How to complete this task
The stretch from the line with "Task: Toggle the Auto blocking mode option" through the line with "This screenshot has width=1344, height=468." in the records below: write it out exactly, and nothing else.

·····

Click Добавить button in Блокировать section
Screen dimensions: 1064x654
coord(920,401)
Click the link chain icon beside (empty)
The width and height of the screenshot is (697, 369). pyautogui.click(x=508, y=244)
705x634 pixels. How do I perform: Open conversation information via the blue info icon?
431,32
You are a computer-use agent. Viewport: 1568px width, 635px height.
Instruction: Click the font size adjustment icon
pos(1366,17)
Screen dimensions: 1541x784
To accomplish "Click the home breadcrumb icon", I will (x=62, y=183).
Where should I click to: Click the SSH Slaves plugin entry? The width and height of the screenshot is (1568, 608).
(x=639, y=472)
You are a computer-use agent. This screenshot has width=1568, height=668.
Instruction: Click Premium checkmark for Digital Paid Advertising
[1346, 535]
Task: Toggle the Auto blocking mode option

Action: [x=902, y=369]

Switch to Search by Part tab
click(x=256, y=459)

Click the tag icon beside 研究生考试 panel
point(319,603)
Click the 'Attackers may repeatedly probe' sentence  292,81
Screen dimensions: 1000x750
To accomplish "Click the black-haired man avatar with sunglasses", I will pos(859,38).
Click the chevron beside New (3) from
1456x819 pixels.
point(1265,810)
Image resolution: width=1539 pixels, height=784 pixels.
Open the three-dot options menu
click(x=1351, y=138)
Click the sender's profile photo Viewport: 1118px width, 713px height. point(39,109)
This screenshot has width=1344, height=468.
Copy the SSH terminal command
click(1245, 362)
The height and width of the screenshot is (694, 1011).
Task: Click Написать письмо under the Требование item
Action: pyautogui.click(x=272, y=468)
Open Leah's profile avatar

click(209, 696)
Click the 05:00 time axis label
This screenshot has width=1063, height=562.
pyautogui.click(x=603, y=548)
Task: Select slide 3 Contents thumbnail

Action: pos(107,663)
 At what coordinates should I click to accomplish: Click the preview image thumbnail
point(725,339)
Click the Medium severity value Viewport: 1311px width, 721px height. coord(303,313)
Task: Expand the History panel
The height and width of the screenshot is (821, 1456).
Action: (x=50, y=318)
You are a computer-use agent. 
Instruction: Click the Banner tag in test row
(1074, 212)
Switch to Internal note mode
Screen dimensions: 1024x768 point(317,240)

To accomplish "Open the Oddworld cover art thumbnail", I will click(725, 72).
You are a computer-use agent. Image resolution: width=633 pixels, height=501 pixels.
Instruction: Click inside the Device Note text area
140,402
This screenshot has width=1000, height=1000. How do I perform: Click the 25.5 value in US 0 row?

·····

Exercise solution
Task: Toggle the Auto blocking mode option

Action: [x=902, y=369]

Switch to Search by Part tab
click(x=256, y=459)

Click the tag icon beside 研究生考试 panel
point(319,603)
Click the 'Attackers may repeatedly probe' sentence  292,81
Screen dimensions: 1000x750
To accomplish "Click the black-haired man avatar with sunglasses", I will pos(859,38).
Click the chevron beside New (3) from
1456x819 pixels.
point(1265,810)
Image resolution: width=1539 pixels, height=784 pixels.
Open the three-dot options menu
click(x=1351, y=138)
Click the sender's profile photo Viewport: 1118px width, 713px height. point(39,109)
This screenshot has width=1344, height=468.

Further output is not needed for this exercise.